_EXERCISE MATERIAL:_

__________________________________________________

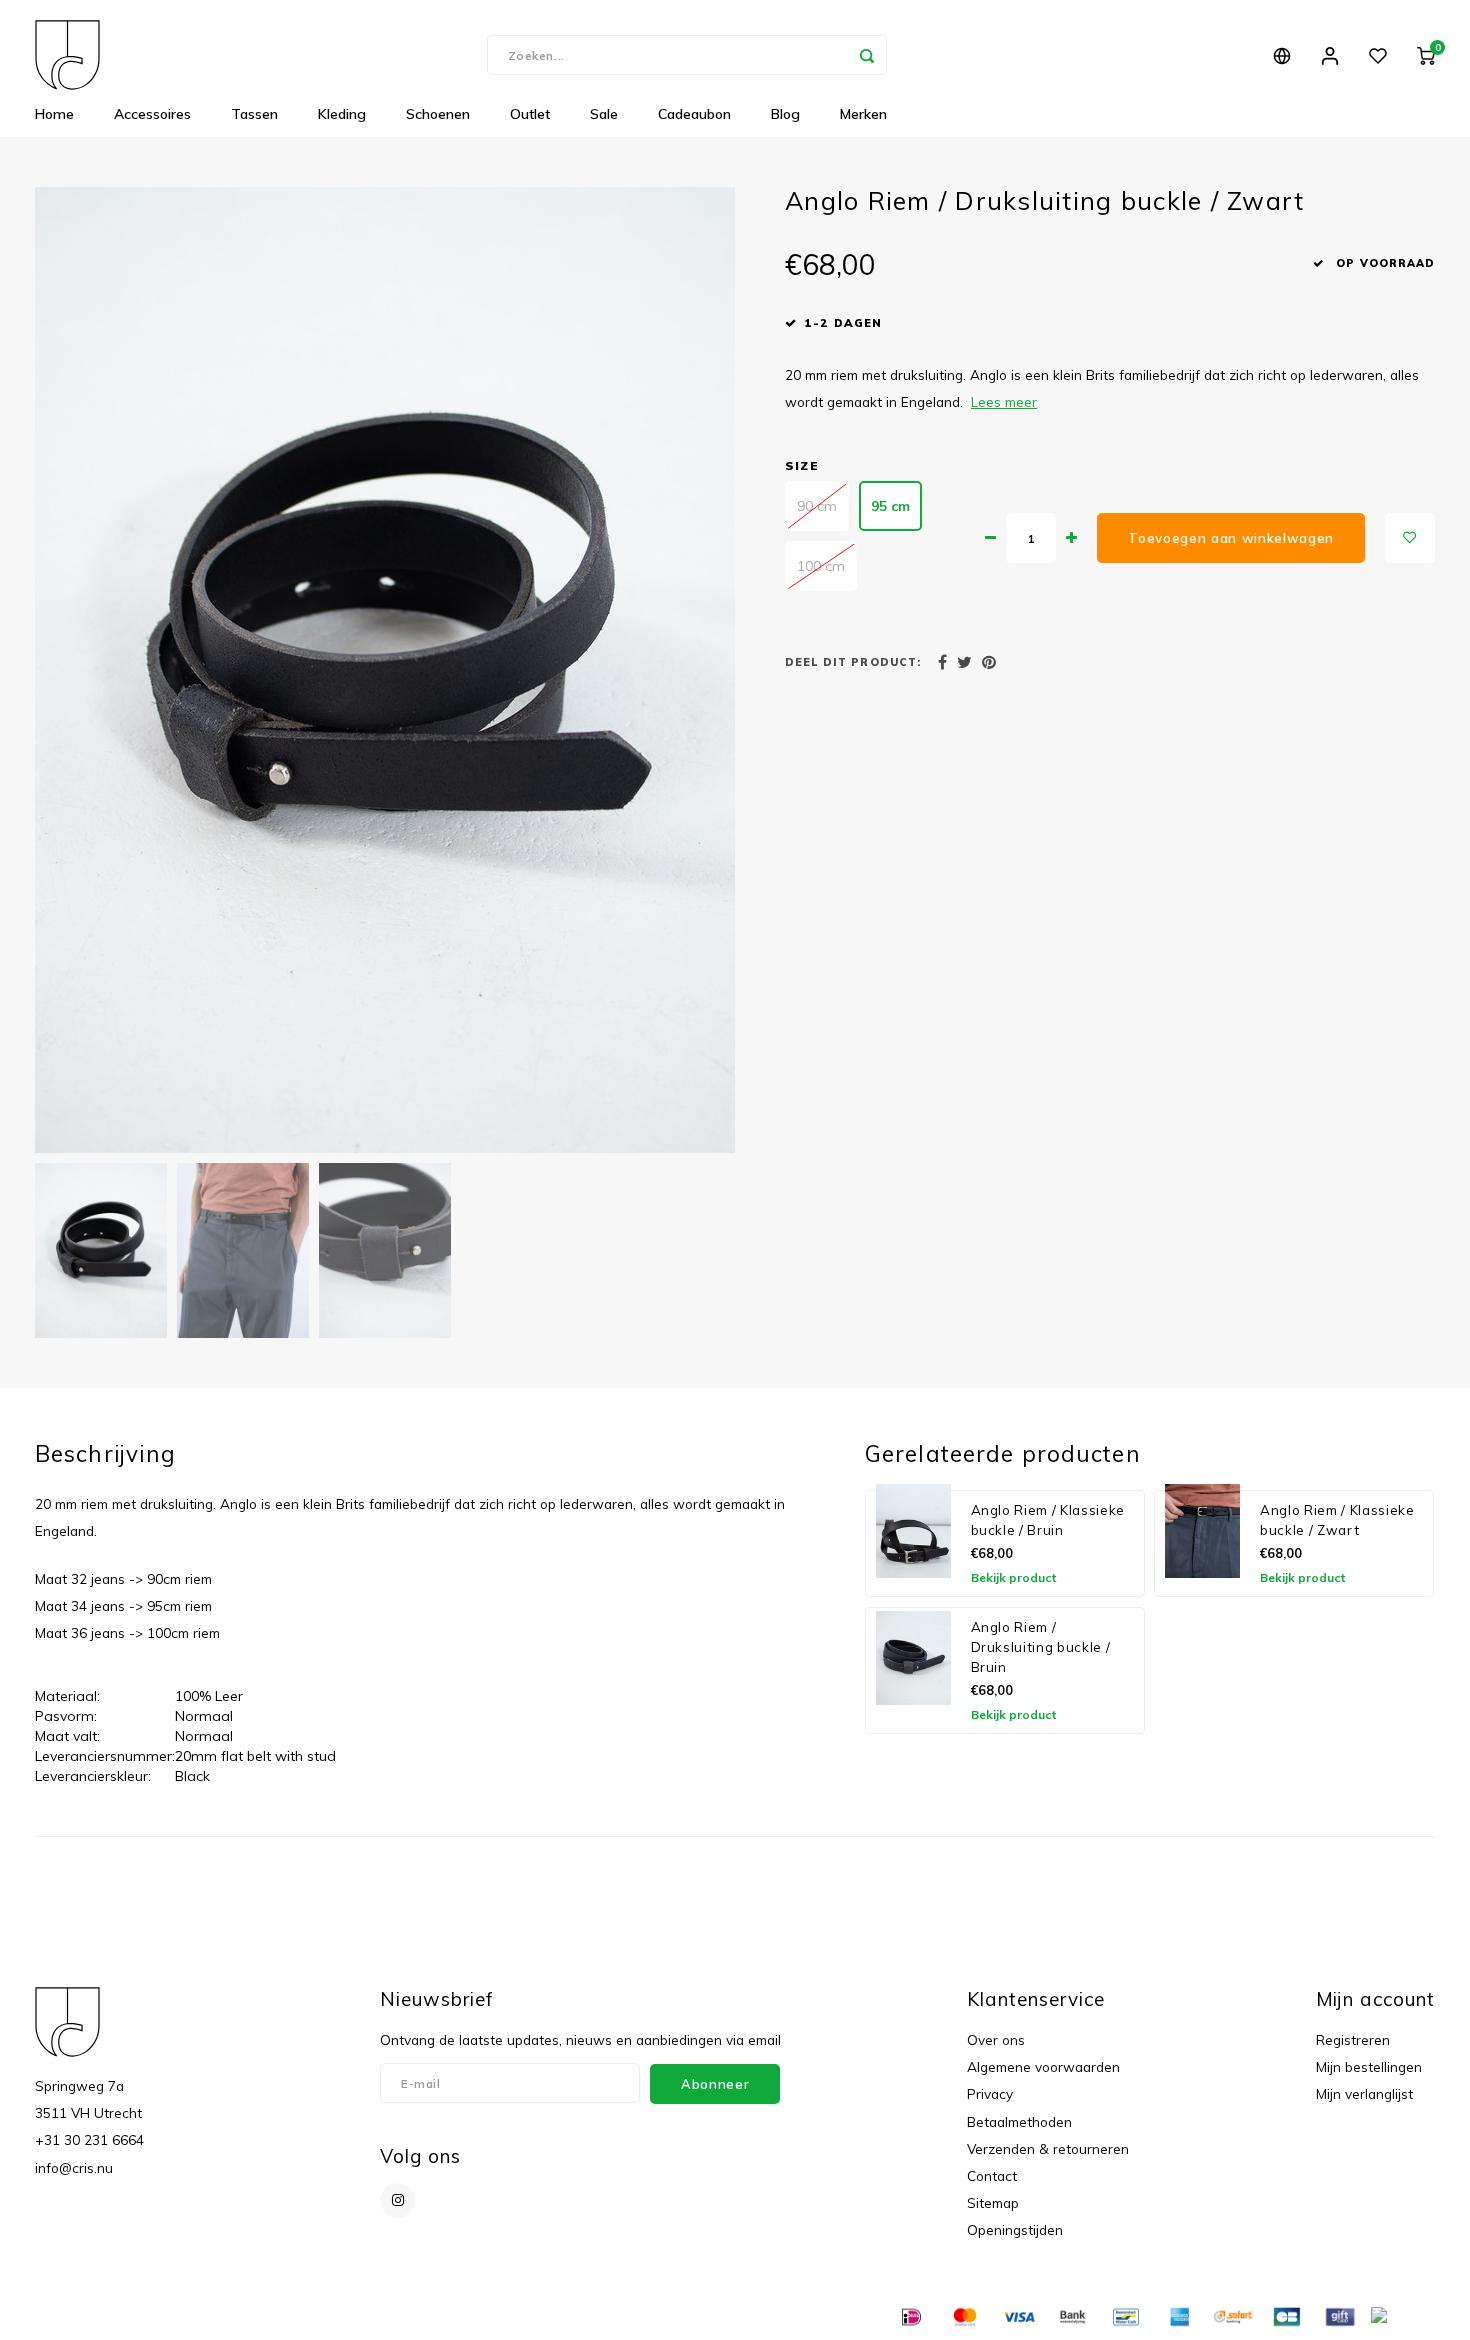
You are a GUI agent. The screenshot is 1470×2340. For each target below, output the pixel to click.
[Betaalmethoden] (910, 2315)
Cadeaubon (694, 114)
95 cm (890, 506)
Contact (992, 2175)
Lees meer (1004, 401)
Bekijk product (1013, 1577)
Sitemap (993, 2202)
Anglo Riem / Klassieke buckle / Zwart (1337, 1520)
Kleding (342, 114)
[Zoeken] (867, 55)
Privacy (990, 2093)
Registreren (1353, 2039)
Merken (863, 114)
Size (802, 465)
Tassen (254, 114)
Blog (785, 114)
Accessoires (152, 114)
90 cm (817, 506)
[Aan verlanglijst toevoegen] (1410, 538)
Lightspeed (283, 2316)
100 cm (821, 566)
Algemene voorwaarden (1043, 2066)
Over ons (996, 2039)
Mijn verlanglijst (1364, 2093)
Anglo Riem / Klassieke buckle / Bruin (1048, 1520)
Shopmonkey (424, 2316)
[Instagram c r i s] (397, 2200)
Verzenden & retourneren (1048, 2148)
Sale (604, 114)
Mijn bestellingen (1369, 2066)
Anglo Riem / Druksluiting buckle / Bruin (1041, 1647)
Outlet (530, 114)
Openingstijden (1015, 2229)
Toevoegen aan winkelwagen (1231, 538)
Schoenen (438, 114)
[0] (1426, 55)
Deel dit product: (853, 662)
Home (54, 114)
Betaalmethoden (1019, 2121)
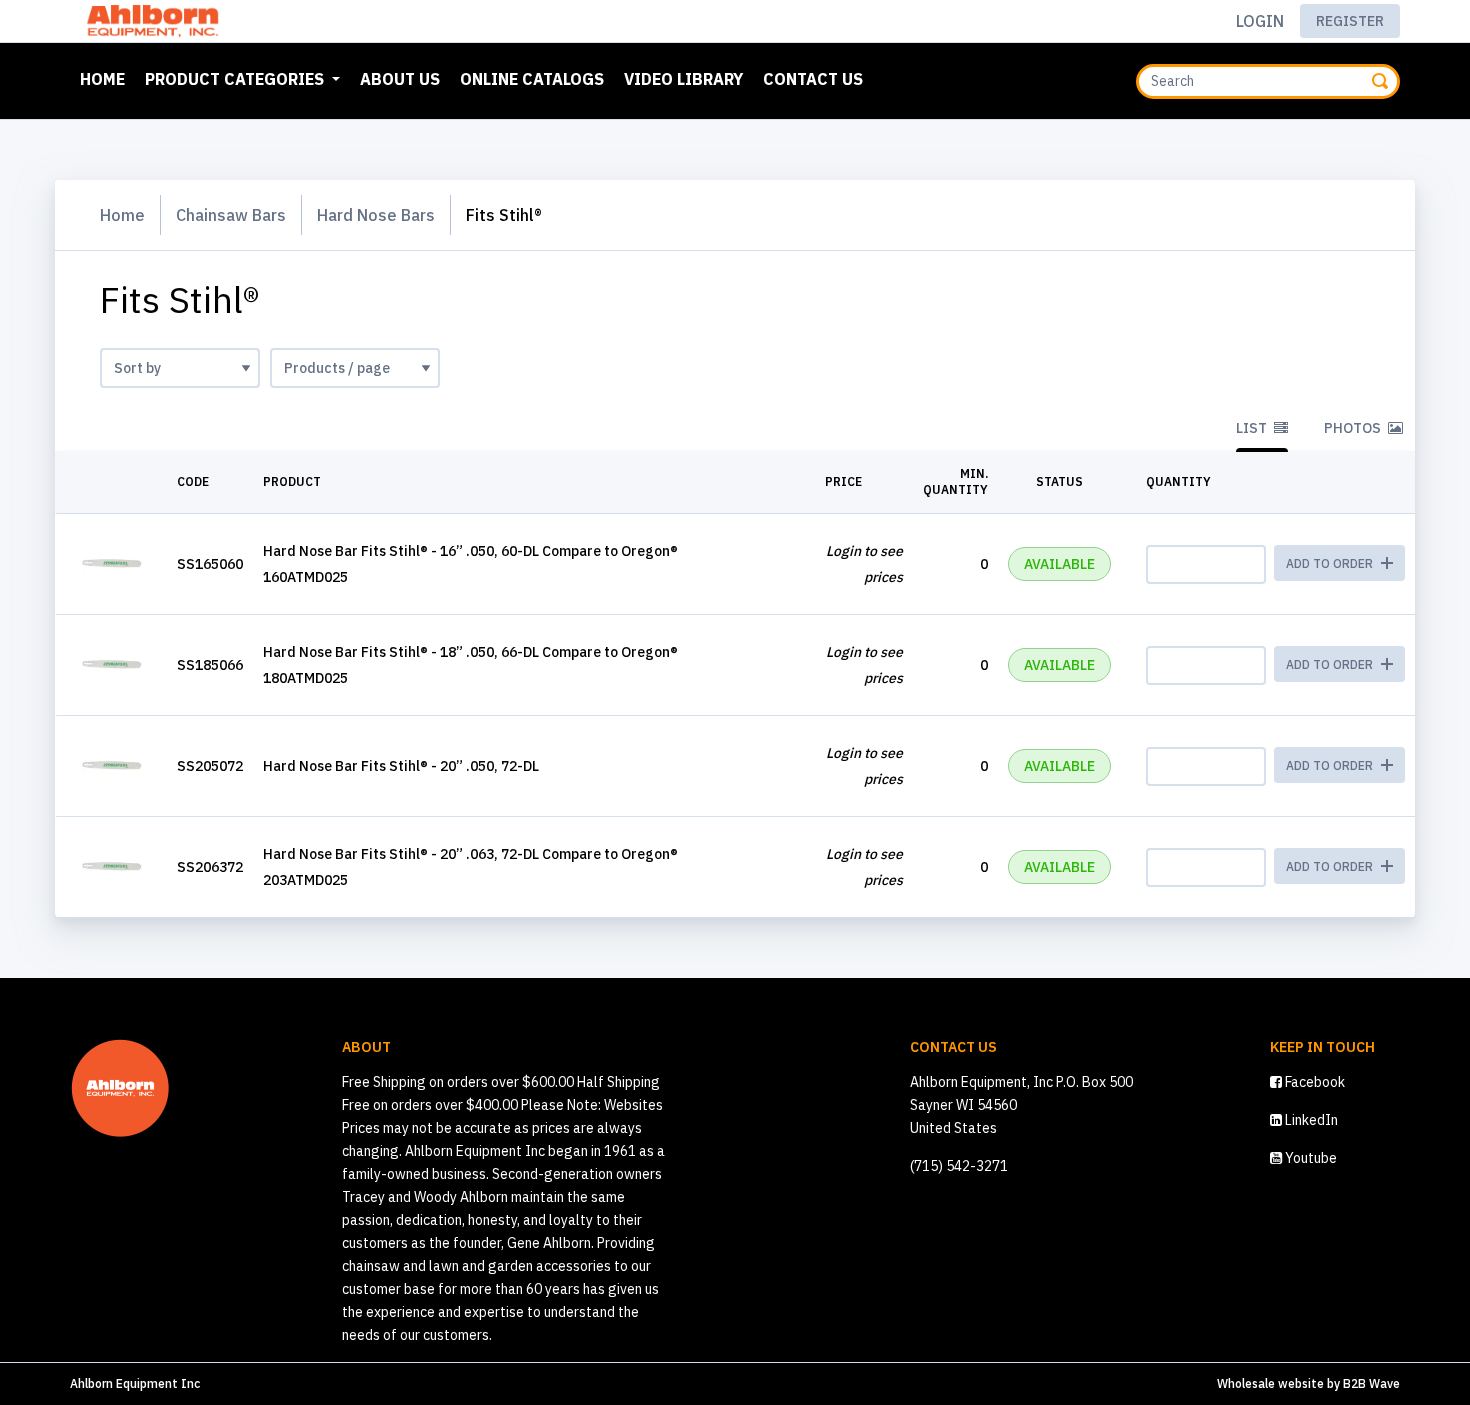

__________________________________________________

_PROBLEM DESCRIPTION:_ Each line in the data that holds the string "Klassieke" needs to be copied.

_RESULT BELOW:_
Anglo Riem / Klassieke buckle / Zwart (1337, 1520)
Anglo Riem / Klassieke buckle / Bruin (1048, 1520)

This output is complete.